If you advise the divorced non-super client you can (and Financial Services Reform (FSR) legislation suggests you must) warn them of the risk of a child binding super benefit.

Section 90ME(2) of the Act and Regulation 13 of the Family Law Superannuation Regulations 2001 provide that after the death of a member spouse (member), a super interest reverts to a child or to a person to hold in trust and apply for the benefit of a child, either because the trustee exercises a discretion in favour of the child or because the trustee directly provides for that to happen.

The Federal Government made the decision when setting up the new super splitting laws that payments to a non-member after the death of a member spouse are unsplittable if the benefit goes to children under the age of 18 and in some circumstances children over the age of 18. This is the case, even when there is a super splitting order in place.

With careful planning you can avoid the problem. If a super fund’s governing rules do not provide for the trustee to be bound by binding death notice, then the person entitled to a super split, that is the non-member spouse (non-member), may have a remedy through the Superannuation Complaints Tribunal (SCT) where they can lodge a complaint and rely upon the super splitting orders. The Tribunal’s powers, however, are discretionary and the non-member may not be able to receive their entitlement under the orders.

If the governing rules of a super fund provide that trustees are bound by a binding nomination, the SCT is not available. Therefore, the non-member’s interest under the super splitting orders is lost, as the payment due cannot be paid by the trustee.

This is the ultimate nightmare for financial planners and their clients, given that every client’s retirement strategy will be in disarray if they lose a substantial sum of money that was anticipated to be received on retirement through a super splitting order.

There are a number of ways the non-member could be protected. They could insist, while negotiating the super splitting, that the member be restrained from giving or lodging a binding nomination in favour of the children, which in any way affects the non-member’s interest under a super splitting order.

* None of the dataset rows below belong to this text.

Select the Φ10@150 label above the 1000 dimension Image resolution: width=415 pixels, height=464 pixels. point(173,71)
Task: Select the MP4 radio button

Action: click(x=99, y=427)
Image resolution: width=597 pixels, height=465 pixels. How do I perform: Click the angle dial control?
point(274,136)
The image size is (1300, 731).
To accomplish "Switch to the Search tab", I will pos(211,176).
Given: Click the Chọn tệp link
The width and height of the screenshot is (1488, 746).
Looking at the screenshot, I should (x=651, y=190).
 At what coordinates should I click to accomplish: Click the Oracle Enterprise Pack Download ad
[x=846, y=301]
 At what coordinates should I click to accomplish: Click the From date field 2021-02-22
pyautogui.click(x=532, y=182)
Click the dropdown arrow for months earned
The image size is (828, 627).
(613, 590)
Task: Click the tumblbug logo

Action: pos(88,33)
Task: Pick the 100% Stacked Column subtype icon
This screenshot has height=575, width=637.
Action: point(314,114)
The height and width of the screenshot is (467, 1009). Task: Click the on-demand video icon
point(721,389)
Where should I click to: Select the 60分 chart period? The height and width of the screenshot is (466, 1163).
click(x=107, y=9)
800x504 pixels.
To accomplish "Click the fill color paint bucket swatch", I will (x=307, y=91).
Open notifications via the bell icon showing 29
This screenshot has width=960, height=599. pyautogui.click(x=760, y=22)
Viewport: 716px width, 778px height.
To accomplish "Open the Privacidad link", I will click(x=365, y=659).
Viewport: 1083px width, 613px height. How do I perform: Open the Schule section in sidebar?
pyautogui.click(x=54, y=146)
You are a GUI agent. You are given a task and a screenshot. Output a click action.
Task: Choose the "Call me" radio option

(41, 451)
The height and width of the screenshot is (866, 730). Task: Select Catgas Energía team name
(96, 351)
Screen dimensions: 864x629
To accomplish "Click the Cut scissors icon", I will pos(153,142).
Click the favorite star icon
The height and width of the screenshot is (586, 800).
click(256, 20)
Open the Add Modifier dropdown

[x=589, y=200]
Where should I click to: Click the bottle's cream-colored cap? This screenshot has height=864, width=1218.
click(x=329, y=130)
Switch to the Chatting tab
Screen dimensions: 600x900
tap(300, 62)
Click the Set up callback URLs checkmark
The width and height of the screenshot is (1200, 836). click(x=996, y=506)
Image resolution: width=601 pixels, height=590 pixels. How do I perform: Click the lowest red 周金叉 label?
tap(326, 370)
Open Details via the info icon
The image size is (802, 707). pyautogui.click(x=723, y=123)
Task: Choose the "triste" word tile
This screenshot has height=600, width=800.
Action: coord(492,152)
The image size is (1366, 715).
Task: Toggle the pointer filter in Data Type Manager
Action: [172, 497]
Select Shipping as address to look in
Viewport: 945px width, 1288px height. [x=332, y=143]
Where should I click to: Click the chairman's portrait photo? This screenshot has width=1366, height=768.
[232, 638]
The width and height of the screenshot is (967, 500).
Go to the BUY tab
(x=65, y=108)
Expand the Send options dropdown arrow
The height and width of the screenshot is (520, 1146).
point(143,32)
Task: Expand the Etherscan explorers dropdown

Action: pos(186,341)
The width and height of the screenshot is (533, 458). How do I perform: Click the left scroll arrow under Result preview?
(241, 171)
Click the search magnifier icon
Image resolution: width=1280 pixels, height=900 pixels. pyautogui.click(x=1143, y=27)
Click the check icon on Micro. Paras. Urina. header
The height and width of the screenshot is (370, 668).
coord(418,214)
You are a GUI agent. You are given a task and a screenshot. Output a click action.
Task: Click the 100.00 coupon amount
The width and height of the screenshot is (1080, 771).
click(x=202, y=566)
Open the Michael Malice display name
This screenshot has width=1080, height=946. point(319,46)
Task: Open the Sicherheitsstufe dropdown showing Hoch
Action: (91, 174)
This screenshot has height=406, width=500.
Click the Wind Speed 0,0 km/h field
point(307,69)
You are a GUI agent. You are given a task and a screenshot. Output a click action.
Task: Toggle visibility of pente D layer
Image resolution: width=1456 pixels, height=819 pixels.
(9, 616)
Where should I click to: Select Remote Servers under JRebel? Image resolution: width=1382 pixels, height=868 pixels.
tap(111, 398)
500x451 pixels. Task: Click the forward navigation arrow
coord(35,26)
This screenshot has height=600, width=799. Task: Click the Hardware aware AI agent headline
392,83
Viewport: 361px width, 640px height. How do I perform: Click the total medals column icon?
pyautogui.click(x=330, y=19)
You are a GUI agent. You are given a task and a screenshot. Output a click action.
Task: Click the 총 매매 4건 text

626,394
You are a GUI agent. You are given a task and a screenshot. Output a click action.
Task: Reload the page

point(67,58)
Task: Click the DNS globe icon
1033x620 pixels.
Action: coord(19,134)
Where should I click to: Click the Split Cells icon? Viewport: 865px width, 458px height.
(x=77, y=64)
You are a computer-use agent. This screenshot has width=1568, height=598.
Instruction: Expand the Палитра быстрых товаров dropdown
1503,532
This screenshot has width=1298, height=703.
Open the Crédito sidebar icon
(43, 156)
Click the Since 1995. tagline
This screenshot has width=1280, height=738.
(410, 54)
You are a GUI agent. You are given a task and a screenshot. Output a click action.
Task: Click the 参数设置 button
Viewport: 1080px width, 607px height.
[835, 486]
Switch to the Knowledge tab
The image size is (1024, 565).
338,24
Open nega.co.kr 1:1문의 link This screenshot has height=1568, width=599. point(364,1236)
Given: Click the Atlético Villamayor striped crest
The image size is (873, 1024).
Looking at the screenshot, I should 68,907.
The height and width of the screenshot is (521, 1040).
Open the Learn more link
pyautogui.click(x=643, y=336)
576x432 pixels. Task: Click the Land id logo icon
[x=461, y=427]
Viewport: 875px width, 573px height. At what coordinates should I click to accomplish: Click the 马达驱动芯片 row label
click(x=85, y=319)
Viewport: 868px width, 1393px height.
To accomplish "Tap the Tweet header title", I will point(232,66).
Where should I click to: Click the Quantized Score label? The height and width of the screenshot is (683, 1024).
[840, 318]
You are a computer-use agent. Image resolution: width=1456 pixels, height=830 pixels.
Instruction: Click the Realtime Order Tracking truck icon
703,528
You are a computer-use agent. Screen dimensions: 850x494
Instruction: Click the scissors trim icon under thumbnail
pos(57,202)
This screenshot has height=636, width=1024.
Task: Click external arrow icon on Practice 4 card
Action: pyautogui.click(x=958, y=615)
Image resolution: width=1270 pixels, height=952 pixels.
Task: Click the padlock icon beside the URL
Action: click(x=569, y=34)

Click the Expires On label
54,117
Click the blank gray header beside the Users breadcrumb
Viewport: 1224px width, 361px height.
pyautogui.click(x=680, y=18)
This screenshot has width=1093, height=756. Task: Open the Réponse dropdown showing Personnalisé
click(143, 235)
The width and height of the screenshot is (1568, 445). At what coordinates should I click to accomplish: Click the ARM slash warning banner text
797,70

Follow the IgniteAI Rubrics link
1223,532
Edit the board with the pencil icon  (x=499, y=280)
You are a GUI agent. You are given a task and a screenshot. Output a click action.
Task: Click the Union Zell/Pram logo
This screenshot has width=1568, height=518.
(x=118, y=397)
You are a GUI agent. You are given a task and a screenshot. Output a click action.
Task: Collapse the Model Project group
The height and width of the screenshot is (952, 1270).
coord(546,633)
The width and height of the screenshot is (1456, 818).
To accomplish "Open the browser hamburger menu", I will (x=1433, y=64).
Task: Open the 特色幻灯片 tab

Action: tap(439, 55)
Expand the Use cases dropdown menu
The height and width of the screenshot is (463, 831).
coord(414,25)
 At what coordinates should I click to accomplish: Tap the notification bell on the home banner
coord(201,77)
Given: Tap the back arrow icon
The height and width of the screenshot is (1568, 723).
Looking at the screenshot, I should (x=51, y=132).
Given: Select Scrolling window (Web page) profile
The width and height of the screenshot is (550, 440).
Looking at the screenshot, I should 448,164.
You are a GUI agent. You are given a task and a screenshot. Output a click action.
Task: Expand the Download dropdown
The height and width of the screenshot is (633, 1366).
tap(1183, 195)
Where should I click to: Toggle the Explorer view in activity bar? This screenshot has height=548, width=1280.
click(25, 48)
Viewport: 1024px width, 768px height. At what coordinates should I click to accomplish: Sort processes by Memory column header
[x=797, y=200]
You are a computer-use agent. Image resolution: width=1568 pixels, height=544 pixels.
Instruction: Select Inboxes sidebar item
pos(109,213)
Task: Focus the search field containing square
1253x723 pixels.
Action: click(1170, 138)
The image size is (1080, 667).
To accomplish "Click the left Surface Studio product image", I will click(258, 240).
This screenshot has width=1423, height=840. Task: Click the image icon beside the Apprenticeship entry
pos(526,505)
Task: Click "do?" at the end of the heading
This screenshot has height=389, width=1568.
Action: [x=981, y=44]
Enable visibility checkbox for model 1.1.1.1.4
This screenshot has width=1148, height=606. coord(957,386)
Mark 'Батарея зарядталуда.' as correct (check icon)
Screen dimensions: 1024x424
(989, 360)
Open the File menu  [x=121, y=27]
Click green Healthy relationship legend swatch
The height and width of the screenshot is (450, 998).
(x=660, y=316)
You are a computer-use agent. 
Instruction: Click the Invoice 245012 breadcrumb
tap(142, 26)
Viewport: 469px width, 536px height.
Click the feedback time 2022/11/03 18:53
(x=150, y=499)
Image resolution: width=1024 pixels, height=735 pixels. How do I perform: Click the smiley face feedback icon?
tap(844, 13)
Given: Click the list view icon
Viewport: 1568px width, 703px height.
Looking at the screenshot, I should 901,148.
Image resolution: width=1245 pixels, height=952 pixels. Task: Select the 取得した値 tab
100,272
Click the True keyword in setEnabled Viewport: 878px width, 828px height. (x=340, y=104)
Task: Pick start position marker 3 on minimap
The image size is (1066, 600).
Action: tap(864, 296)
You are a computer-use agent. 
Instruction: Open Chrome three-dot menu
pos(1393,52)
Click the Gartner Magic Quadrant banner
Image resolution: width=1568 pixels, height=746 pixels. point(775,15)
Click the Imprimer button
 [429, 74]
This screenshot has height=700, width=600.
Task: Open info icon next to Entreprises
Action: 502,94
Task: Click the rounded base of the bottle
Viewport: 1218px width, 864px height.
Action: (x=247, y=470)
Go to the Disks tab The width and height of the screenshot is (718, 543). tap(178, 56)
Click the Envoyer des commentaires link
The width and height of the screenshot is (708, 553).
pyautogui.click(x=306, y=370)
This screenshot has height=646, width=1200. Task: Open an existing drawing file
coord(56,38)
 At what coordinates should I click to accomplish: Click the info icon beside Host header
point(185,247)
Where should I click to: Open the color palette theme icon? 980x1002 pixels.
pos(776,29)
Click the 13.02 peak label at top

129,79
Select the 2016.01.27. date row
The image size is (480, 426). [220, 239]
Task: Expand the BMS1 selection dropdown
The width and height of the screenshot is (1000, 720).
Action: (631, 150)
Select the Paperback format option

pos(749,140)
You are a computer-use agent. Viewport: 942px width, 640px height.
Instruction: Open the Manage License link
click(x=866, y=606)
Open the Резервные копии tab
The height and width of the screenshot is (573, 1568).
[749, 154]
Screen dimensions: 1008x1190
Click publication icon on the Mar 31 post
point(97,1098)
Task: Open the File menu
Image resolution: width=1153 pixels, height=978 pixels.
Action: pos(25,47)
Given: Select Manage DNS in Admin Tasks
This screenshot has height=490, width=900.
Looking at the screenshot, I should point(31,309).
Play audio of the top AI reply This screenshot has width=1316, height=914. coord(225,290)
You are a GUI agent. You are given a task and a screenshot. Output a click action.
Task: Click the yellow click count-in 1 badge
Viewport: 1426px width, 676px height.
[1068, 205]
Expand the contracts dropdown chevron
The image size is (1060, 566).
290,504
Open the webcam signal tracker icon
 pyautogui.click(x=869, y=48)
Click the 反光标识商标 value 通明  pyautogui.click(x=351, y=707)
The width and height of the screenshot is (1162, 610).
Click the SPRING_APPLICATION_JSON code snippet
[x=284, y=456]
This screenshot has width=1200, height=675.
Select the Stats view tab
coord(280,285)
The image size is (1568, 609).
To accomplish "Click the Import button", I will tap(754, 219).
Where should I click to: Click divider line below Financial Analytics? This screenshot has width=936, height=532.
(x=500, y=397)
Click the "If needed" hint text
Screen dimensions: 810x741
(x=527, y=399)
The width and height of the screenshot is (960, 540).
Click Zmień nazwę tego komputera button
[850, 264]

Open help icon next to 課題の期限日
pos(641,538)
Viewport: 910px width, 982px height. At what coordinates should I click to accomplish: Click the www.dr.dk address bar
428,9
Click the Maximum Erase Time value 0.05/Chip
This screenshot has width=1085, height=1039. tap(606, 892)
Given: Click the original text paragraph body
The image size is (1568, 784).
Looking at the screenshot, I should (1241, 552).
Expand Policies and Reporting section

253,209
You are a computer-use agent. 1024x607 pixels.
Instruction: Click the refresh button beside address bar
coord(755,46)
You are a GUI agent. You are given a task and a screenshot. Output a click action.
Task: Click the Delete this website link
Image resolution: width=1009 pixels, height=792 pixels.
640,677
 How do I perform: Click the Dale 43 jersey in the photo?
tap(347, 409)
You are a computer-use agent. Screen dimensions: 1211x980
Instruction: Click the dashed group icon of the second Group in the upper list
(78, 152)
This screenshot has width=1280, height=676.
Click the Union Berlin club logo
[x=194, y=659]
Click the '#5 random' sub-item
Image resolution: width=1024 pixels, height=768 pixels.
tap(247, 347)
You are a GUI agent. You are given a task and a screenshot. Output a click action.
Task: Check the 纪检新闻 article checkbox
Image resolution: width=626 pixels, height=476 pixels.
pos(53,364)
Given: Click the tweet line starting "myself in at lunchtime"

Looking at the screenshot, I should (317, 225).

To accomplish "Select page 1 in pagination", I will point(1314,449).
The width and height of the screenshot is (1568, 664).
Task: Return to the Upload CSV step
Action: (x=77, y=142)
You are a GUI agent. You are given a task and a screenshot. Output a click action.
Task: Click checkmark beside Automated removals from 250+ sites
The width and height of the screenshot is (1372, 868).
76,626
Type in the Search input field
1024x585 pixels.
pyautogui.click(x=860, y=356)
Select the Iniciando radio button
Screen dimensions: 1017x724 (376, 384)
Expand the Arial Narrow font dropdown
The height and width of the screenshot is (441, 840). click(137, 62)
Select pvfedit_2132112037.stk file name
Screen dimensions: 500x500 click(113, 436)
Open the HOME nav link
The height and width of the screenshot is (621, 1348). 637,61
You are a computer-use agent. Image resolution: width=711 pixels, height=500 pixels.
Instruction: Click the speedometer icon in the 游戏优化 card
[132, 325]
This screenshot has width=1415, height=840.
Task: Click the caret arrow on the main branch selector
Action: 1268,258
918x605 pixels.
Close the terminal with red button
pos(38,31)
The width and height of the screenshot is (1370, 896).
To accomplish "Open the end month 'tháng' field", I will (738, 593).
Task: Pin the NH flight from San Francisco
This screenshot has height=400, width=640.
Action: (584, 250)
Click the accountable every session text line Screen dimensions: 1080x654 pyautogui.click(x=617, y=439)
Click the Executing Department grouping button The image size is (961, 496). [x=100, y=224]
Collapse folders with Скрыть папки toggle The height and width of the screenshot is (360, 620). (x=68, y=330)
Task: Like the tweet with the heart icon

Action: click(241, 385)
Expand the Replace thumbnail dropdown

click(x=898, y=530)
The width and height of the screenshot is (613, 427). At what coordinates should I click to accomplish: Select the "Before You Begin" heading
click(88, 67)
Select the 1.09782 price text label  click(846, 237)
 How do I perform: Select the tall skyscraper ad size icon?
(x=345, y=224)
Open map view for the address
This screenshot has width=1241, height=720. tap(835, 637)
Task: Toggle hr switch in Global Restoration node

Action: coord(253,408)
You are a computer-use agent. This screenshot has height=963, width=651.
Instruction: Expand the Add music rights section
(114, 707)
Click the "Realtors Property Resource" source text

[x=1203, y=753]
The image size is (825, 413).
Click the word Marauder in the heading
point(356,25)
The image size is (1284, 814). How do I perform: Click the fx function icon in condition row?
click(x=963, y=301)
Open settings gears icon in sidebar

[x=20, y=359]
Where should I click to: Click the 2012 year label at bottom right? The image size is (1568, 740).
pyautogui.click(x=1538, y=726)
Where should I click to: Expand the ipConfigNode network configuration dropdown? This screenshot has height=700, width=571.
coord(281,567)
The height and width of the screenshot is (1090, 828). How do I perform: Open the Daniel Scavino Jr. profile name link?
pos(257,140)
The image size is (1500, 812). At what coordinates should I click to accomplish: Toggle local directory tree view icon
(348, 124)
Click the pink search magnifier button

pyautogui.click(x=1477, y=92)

The member can still lodge a binding nomination but only in respect of their own interest. In addition, the non-member must insist that the member’s estate indemnify them against any loss suffered by reason of the member lodging a binding nomination.

A more effective way of dealing with the problem is to create a new interest for the non-member or to roll out their interest into a new fund, immediately after the super splitting orders are made. A binding nomination made by the member will then not affect the non-member’s interest.

In multi-member superannuation funds where the interest is an accumulation interest, it is relatively easy to roll out a non-member’s interest into another fund. The same applies to self-managed superannuation funds (SMSF). However, there may be occasions where it is not possible to roll out the non-member’s interest because there is insufficient cash in the fund. This may be because the majority of the super fund is made up of property through which the member runs a business, such as a factory.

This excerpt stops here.